Well, today I got into a discussion with my managing editor about this. She was giving me a little crap, all in good fun, about having such high ideals, and that I shouldn't have any problem with doctoring quotes to make them sound better.

"But," I said. "Then they wouldn't be THEIR quotes any more. It would be me divining what I think they mean and making it concise and intelligent-sounding for them. I have a problem with that. That wouldn't be a direct quote."

"How is that different from them getting a chance to clean up their quotes?" asked Evelyn.

"Because, it's still THEIR quotes."

"Okay. But, let's say you clean up their quotes and then send them out for their review, and they return the copy and are happy with the changed quotes? Isn't that just easier for both you and them?"
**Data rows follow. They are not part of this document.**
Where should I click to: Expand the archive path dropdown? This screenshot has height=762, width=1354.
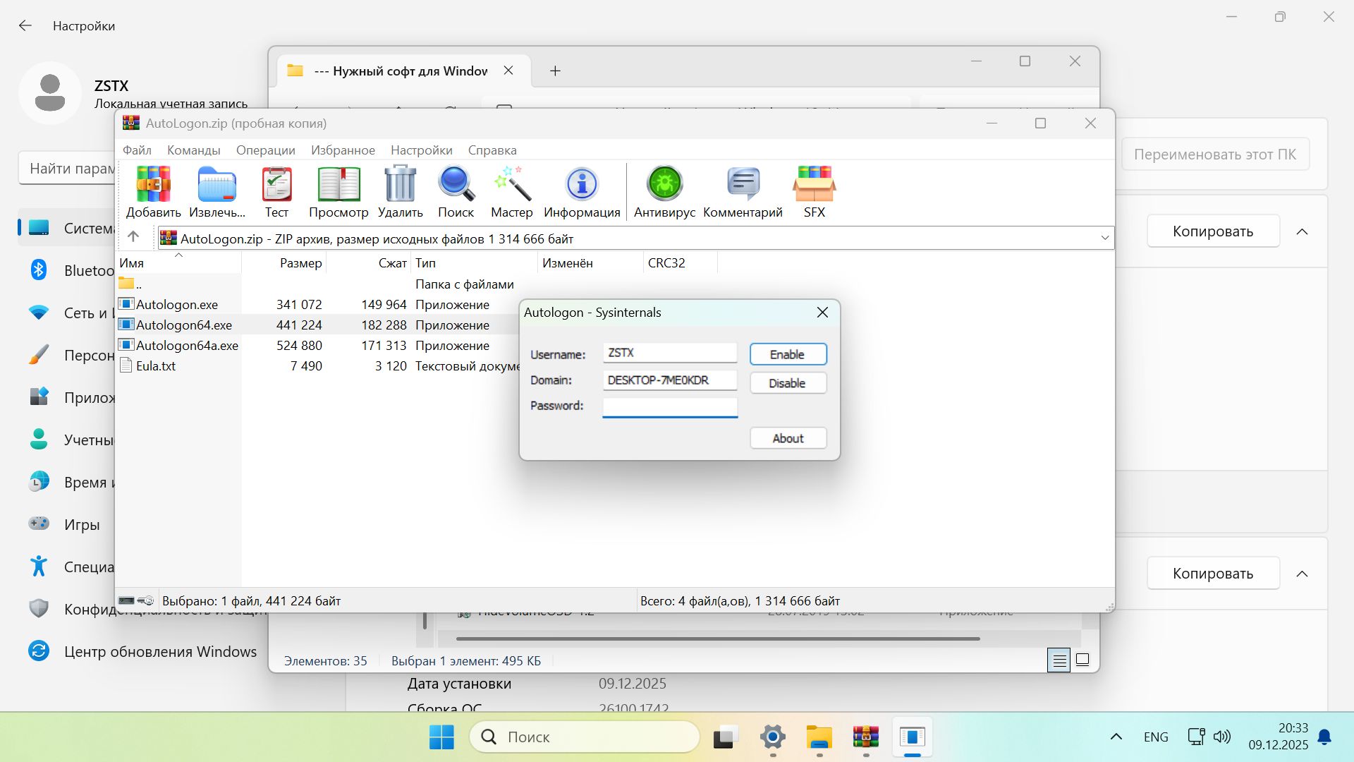pos(1104,238)
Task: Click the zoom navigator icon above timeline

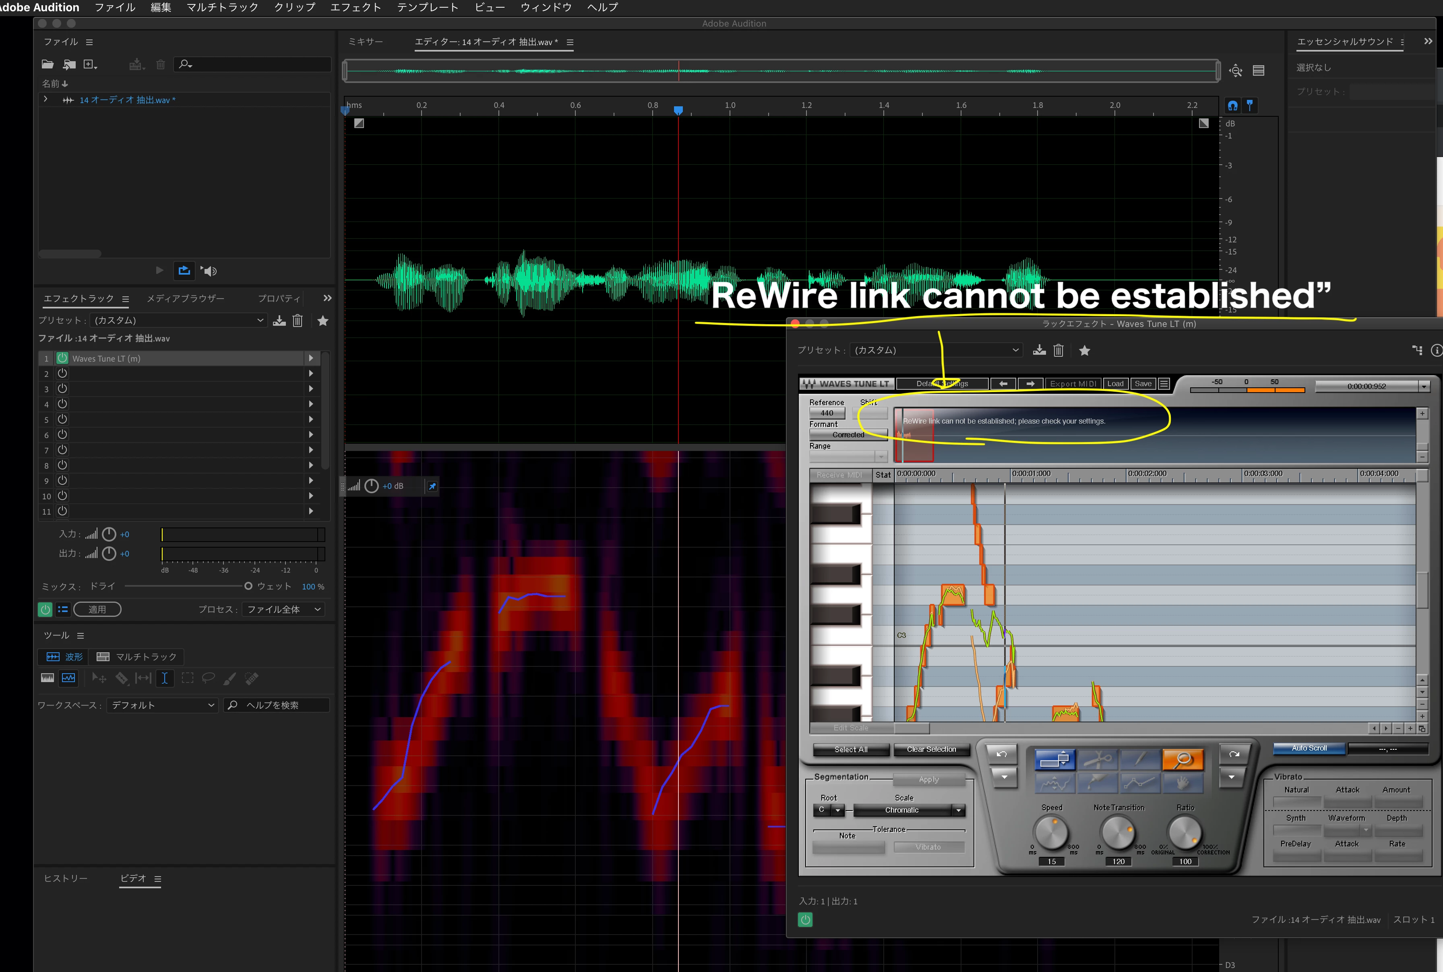Action: pos(1235,71)
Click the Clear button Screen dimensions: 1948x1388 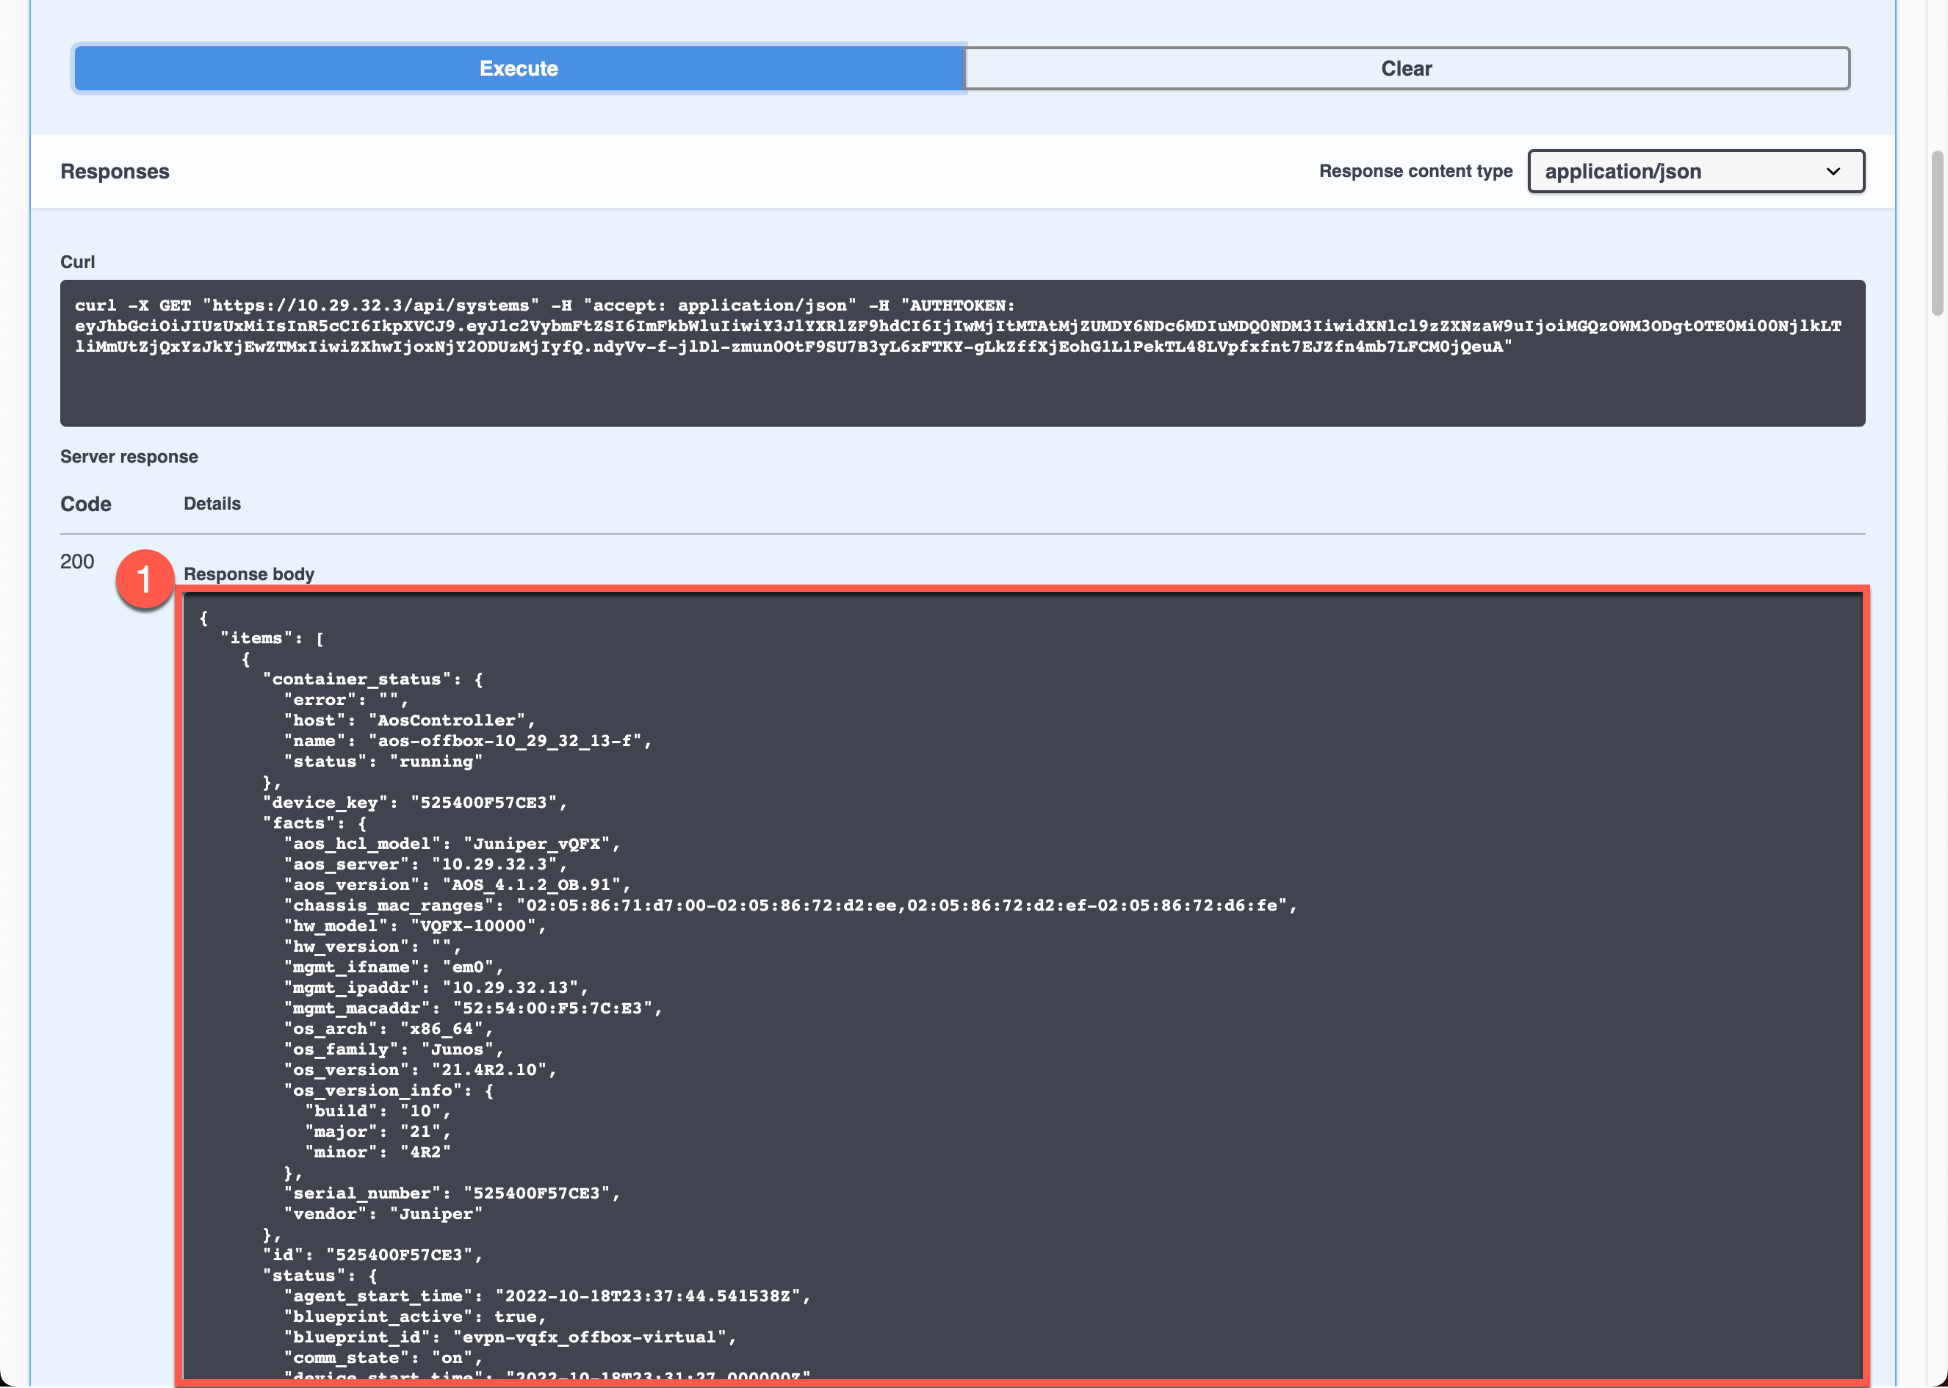click(x=1404, y=68)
"Well, easier, sure, but what's the point of even having quotes then? If I'm basically taking what they said, interpreting their words for them, and changing them as such. . . I don't know, it just seems as if the whole point of putting quotes in a story is misleading somehow to the reader."

"If you know what they meant to say, and you can make them sound better, and they want you to make them sound better, there really shouldn't be any problem. If we were a newspaper, yes, I'd say you have an obligation, morally and legally, to quote them as directly as possible. But here, we're in the business of making IBM sound good."

"I understand that, but. . . oh, nevermind."

I'm not sure why, but this has been twisting around in my head all day. Really, what's the point of using quotes if they're basically reworded versions of the original quote, authored by me? I can't accept that and, given the choice, I'll continue to allow the sources to clean up their quotes rather than making them sound smart for them.

I don't know. What do you people think?